La descripción de la sensibilidad e inteligencia de la
protagonista es tan minuciosa que, a lo largo de la lectura, no dejamos de
preguntarnos ¿Dónde está el padre del niño? ¿Acaso madame Gervaisais es viuda? En el capítulo 23 el narrador nos informa que
estuvo casada con el hombre elegido por su padre, quien orgulloso creía dejarla
en una inmejorable posición. De ese matrimonio ella recuerda los primeros años grises,
vacíos, monótonos, resultado de una unión sin amor con un hombre que no era ni
bueno ni malo, ni amante ni egoísta, ni viejo ni joven, ni feo ni apuesto.
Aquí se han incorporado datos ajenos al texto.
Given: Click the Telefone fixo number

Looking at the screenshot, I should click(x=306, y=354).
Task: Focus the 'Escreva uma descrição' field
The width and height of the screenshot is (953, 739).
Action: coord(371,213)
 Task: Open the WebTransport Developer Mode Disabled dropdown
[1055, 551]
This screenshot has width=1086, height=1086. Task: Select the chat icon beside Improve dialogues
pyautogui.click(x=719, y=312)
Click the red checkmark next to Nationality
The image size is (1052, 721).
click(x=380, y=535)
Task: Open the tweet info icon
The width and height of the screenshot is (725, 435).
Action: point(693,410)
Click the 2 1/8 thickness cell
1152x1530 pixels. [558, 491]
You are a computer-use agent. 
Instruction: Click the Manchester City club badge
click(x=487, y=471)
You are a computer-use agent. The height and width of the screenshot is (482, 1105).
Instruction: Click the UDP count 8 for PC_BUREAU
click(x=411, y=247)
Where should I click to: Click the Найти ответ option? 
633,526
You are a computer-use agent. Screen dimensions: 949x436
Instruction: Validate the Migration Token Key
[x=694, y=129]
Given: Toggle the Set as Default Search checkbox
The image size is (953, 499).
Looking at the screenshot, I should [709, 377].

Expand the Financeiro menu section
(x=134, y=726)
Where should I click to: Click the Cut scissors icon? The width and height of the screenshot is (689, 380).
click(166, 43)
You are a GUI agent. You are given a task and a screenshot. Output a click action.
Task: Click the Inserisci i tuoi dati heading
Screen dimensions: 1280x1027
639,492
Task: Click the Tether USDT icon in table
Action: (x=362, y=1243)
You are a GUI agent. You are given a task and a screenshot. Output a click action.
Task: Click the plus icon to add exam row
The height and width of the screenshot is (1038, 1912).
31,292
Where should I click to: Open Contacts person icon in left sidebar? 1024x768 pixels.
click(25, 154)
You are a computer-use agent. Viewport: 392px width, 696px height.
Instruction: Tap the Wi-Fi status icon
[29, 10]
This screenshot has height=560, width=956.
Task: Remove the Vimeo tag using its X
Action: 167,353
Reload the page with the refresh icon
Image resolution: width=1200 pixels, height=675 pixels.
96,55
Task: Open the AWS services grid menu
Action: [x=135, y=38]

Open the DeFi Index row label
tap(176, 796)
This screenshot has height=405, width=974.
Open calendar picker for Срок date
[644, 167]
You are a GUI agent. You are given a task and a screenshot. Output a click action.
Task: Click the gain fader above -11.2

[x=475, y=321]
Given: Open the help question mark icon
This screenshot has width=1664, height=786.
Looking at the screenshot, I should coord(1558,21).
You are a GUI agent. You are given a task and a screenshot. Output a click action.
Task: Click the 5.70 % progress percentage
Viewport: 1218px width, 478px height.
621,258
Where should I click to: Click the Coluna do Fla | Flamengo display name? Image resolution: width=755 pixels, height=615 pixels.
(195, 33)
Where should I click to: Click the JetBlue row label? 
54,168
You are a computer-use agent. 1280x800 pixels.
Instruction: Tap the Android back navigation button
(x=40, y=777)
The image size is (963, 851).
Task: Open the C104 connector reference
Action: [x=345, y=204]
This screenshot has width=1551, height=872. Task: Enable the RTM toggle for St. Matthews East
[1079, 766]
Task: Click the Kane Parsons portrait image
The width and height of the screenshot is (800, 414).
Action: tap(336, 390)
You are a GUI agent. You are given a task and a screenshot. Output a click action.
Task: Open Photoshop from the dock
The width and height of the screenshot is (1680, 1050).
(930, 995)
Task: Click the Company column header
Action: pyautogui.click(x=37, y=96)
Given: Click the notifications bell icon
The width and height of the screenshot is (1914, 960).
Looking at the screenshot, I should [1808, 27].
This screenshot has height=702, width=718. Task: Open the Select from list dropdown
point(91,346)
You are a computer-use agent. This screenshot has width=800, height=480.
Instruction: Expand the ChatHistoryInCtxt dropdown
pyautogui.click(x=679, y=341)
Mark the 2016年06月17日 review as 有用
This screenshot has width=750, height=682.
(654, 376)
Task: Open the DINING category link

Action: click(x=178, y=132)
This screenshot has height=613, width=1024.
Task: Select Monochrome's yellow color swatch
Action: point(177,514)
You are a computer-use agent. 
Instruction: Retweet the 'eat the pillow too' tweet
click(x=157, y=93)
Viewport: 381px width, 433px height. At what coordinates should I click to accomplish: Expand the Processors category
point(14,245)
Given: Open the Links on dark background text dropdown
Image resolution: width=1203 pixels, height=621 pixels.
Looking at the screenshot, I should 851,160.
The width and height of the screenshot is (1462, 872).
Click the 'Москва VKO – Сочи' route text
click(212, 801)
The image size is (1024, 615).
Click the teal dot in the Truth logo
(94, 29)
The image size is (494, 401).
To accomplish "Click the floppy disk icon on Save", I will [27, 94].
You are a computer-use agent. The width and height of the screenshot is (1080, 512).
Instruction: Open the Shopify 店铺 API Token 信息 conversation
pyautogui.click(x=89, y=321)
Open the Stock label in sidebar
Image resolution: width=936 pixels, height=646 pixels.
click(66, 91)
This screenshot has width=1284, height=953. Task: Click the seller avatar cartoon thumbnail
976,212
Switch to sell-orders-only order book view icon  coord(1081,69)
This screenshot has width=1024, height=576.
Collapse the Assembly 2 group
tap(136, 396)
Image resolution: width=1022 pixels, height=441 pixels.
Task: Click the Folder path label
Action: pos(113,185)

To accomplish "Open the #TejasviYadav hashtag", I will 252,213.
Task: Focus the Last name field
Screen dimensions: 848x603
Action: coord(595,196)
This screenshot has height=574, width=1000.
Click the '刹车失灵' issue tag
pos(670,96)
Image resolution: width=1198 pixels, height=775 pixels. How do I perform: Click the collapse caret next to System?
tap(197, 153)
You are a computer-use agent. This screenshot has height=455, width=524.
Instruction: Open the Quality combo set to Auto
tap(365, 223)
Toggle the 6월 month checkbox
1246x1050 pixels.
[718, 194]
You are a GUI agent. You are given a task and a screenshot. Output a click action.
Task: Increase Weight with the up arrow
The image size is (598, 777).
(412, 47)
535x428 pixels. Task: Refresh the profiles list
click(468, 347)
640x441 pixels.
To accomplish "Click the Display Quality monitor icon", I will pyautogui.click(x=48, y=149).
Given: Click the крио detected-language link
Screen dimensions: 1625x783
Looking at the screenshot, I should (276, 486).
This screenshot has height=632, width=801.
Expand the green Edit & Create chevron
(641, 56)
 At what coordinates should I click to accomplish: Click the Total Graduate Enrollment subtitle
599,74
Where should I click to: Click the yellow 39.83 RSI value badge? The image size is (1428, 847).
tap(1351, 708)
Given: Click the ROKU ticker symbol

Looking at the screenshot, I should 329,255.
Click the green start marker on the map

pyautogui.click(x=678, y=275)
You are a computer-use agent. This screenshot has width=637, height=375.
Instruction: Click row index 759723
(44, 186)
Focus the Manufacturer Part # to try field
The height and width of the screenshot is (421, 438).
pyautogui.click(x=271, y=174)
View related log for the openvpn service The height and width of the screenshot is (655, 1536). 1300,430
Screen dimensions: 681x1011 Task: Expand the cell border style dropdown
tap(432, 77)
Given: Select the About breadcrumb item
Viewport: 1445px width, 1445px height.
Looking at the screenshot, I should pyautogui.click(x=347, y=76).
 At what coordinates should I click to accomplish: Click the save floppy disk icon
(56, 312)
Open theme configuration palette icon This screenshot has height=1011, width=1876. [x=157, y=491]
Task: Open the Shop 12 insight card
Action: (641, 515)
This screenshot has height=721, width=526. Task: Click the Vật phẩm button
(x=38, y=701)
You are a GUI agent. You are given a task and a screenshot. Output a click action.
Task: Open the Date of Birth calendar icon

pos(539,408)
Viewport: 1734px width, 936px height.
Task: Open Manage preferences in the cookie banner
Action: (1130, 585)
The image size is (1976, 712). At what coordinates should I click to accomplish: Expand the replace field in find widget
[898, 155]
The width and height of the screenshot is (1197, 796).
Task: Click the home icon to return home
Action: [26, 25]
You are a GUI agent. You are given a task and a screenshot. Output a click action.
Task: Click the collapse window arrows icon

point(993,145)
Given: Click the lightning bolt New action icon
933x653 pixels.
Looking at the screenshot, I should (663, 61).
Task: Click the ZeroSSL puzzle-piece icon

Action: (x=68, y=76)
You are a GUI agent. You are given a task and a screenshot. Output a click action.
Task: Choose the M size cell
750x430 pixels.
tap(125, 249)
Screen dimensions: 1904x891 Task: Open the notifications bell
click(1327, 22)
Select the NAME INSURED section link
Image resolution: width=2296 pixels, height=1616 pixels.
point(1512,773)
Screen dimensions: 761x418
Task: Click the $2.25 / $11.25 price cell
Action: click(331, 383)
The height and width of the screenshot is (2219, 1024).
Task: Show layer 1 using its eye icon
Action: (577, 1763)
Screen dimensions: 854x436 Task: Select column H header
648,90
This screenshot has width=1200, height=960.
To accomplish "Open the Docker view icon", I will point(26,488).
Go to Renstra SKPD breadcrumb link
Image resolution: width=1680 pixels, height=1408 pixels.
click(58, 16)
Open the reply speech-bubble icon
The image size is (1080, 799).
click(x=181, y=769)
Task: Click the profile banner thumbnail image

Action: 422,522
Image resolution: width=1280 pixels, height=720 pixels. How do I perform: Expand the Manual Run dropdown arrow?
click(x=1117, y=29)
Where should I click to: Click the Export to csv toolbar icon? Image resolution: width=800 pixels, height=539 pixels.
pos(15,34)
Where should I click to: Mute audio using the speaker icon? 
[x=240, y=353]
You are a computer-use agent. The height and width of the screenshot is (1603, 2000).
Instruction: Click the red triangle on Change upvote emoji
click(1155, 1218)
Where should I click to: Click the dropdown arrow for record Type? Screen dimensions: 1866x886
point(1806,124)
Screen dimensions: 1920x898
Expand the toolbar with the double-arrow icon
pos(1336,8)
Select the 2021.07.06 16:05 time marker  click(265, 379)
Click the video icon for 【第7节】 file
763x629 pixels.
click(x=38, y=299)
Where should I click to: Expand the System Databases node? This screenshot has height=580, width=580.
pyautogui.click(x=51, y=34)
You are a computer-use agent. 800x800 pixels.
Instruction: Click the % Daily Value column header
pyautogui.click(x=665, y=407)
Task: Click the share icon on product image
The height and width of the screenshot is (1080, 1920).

El
marido solo era un alto funcionario del Estado que se ocupaba de asuntos
oficiales de gran relevancia, y que hería su inteligencia, pues estaba celoso y envidioso de su talento.
Finalmente, el hombre se convierte en el mayor enemigo de su tranquilidad, de
sus amistades, de sus gustos e ideas. La
aleja de los salones en los que ella brillaba, todo esto durante diez años en
los que ni siquiera tuvo el consuelo de
la maternidad, ya que Pierre Charles es un hijo tardío. El esquema se repite cuando ella cae en manos del consejero espiritual que la domina.
Esta transformación feroz de madame Gervaisais espanta a su criada Honorine, que discute y se enfrenta a ella porque no comprende, cómo puede abandonarse, incluso, complacerse con su enfermedad y mostrar una malignidad e impiedad impropias de su carácter. Clínicamente, los autores influidos por las teorías del momento, explicarían que este proceso se debe a tisis, a la falta de oxígeno en el cerebro que produce alteraciones nerviosas.
Ni esposa, ni madre ni amante, ni filósofa,
madame Gervaisais es una inteligencia errática que va matando en ella lo bueno,
lo bello y lo verdadero, que más reverenciaba, por adentrase las oscuridades del
alma, en el misterio de la muerte. La crítica despiadada es contra este misticismo histérico con el que la Iglesia católica le arrebata a
las gentes la voluntad y el libre albedrío y los placeres estéticos.
¡Estupenda reseña! Me ha producido unas ganas fervorosas de conseguir el libro, aunque sea casi imposible. Sólo he conseguido los hermanos Zemganno, de Edmond de Goncourt.